[Material provided]
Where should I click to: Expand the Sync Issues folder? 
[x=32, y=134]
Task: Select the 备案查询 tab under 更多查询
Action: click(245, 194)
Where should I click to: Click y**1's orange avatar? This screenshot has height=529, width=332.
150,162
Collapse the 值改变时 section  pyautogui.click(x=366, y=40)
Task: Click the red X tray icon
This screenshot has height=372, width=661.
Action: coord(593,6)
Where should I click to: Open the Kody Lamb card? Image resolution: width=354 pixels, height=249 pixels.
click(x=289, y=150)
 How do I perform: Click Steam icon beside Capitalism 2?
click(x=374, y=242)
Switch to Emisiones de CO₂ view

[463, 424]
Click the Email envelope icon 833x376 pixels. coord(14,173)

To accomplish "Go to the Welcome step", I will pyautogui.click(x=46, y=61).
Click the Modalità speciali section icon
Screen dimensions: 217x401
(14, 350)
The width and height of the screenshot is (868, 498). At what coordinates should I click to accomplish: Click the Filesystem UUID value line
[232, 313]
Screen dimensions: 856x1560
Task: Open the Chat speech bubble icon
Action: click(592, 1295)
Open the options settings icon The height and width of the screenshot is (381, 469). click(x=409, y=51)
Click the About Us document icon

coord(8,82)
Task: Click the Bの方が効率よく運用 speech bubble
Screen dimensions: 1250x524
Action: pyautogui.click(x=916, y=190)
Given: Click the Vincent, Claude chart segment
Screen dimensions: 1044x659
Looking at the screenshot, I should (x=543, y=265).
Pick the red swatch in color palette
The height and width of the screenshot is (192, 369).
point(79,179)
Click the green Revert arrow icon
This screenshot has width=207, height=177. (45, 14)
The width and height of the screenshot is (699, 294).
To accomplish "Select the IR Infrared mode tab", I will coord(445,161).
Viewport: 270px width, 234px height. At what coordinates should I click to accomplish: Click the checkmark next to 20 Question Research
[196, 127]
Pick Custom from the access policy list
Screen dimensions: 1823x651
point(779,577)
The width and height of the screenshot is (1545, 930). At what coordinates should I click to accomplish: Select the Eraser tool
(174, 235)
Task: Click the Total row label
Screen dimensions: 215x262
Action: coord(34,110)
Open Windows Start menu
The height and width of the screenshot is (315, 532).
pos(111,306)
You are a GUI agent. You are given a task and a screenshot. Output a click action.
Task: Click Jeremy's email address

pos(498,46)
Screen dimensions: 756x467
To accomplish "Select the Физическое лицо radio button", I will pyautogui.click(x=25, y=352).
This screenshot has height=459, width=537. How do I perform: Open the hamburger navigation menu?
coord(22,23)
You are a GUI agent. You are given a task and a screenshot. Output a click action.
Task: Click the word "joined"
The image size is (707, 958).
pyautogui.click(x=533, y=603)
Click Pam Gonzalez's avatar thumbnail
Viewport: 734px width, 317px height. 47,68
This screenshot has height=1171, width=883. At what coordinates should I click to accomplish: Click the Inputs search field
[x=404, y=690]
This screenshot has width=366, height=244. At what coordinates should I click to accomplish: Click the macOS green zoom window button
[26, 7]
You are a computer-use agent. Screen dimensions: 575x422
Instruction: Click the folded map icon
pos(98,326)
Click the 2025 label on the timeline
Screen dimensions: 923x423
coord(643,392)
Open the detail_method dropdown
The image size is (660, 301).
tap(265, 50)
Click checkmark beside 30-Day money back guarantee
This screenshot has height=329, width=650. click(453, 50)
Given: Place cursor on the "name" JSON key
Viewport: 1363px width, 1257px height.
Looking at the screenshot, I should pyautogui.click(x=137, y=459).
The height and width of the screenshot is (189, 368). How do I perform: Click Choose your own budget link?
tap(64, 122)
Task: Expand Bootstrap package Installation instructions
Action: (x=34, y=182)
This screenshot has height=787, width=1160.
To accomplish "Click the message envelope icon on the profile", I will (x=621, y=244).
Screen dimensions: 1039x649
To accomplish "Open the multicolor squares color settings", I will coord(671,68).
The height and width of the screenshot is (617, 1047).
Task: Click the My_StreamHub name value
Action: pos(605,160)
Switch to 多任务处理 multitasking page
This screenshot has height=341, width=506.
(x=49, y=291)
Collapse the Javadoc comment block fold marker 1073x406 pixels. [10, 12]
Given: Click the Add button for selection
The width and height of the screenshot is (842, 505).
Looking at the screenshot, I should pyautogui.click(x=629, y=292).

[Job]
Please reproduce word for word the lines of data above, starting at the line that contains "Task: Click the Total row label" and ending at the line that contains "Action: (x=34, y=182)", including both.

[Correct output]
Task: Click the Total row label
Screen dimensions: 215x262
Action: coord(34,110)
Open Windows Start menu
The height and width of the screenshot is (315, 532).
pos(111,306)
You are a GUI agent. You are given a task and a screenshot. Output a click action.
Task: Click Jeremy's email address

pos(498,46)
Screen dimensions: 756x467
To accomplish "Select the Физическое лицо radio button", I will pyautogui.click(x=25, y=352).
This screenshot has height=459, width=537. How do I perform: Open the hamburger navigation menu?
coord(22,23)
You are a GUI agent. You are given a task and a screenshot. Output a click action.
Task: Click the word "joined"
The image size is (707, 958).
pyautogui.click(x=533, y=603)
Click Pam Gonzalez's avatar thumbnail
Viewport: 734px width, 317px height. 47,68
This screenshot has height=1171, width=883. At what coordinates should I click to accomplish: Click the Inputs search field
[x=404, y=690]
This screenshot has width=366, height=244. At what coordinates should I click to accomplish: Click the macOS green zoom window button
[26, 7]
You are a computer-use agent. Screen dimensions: 575x422
Instruction: Click the folded map icon
pos(98,326)
Click the 2025 label on the timeline
Screen dimensions: 923x423
coord(643,392)
Open the detail_method dropdown
The image size is (660, 301).
tap(265, 50)
Click checkmark beside 30-Day money back guarantee
This screenshot has height=329, width=650. click(453, 50)
Given: Place cursor on the "name" JSON key
Viewport: 1363px width, 1257px height.
Looking at the screenshot, I should pyautogui.click(x=137, y=459).
The height and width of the screenshot is (189, 368). How do I perform: Click Choose your own budget link?
tap(64, 122)
Task: Expand Bootstrap package Installation instructions
Action: (x=34, y=182)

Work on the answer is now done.